> [Selected excerpt]:
------

You are viewing a plain text version of this content. The canonical link for it is here.
Posted to user@spark.apache.org by Koert Kuipers <ko...@tresata.com> on 2016/10/09 20:50:31 UTC
when does a Row object have a schema
the Spark-SQL Row trait has a schema that by default is null. when the
schema is null operations that rely on fieldIndex such as
getAs[T](fieldName: String): T do not work.
i noticed that when i convert a DataFrame to Rdd[Row] that the Row objects
do have schemas. can i rely on this?
when can i be sure that the schema is not null? what is the expectation
here?
thanks! koert
Re: when does a Row object have a schema
Posted by Divya Gehlot <di...@gmail.com>.
A value of a row can be accessed through both generic access by ordinal,
which will incur boxing overhead for primitives, as well as native
primitive access. An example of generic access by ordinal:
import org.apache.spark.sql._
val row = Row(1, true, "a string", null)
// row: Row = [1,true,a string,null]
val firstValue = row(0)
// firstValue: Any = 1
val fourthValue = row(3)
// fourthValue: Any = null
For native primitive access, it is invalid to use the native primitive
interface to retrieve a value that is null, instead a user must check
isNullAt before attempting to retrieve a value that might be null. An
example of native primitive access:
// using the row from the previous example.

------

> [Data shown]:
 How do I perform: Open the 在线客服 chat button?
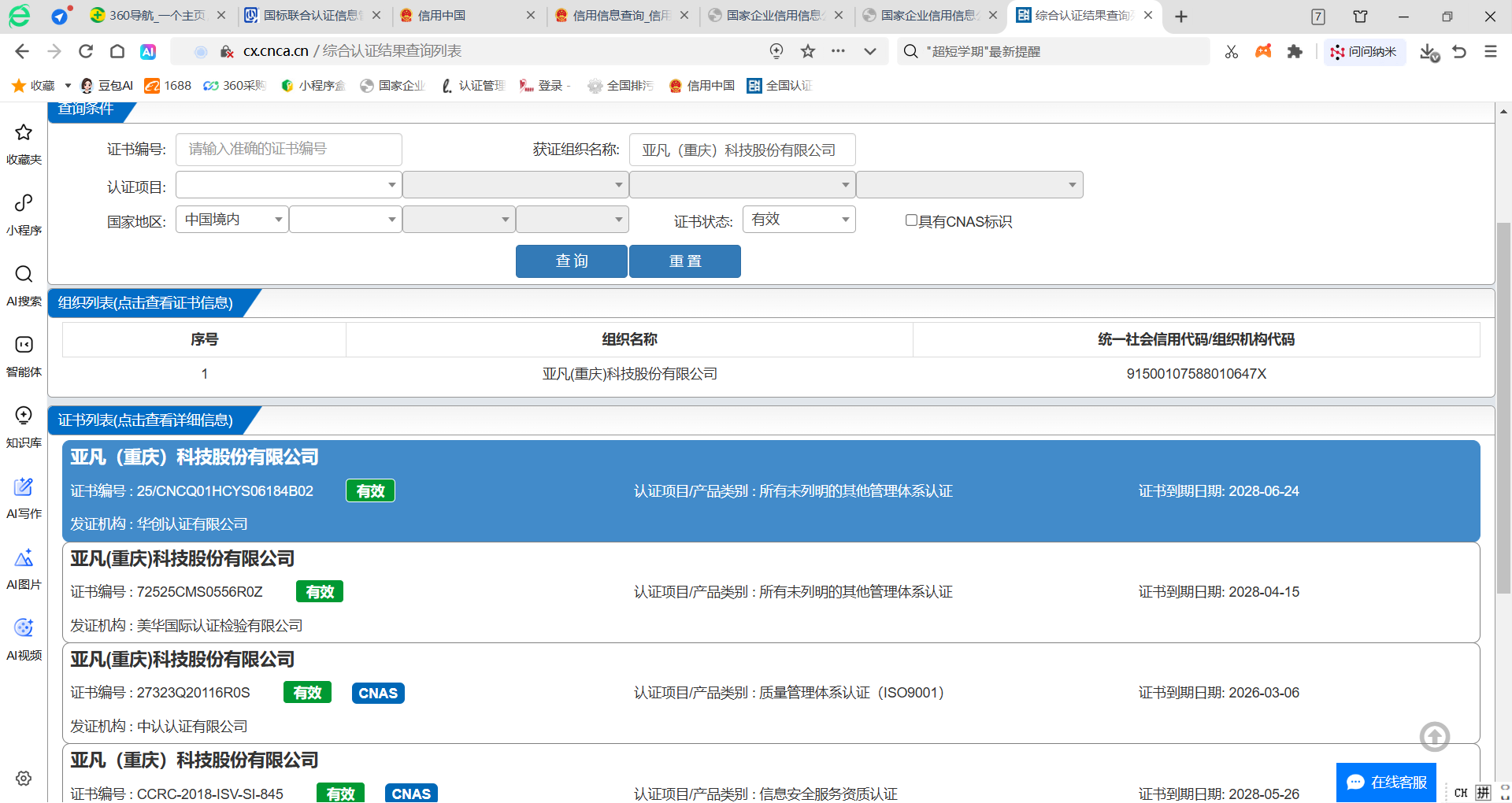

------

> [Exercise requirements]:
A: Please write out the part of the Row schema thread starting with "i noticed that" and going on through "Divya Gehlot <di...@gmail.com>.".
B: According to the Row schema thread, what is the default value of the schema in the Spark-SQL Row trait?
Work only from the Row schema thread, not from the lines.

> [Solutions to the exercise]:
A:
i noticed that when i convert a DataFrame to Rdd[Row] that the Row objects
do have schemas. can i rely on this?
when can i be sure that the schema is not null? what is the expectation
here?
thanks! koert
Re: when does a Row object have a schema
Posted by Divya Gehlot <di...@gmail.com>.

B: Null.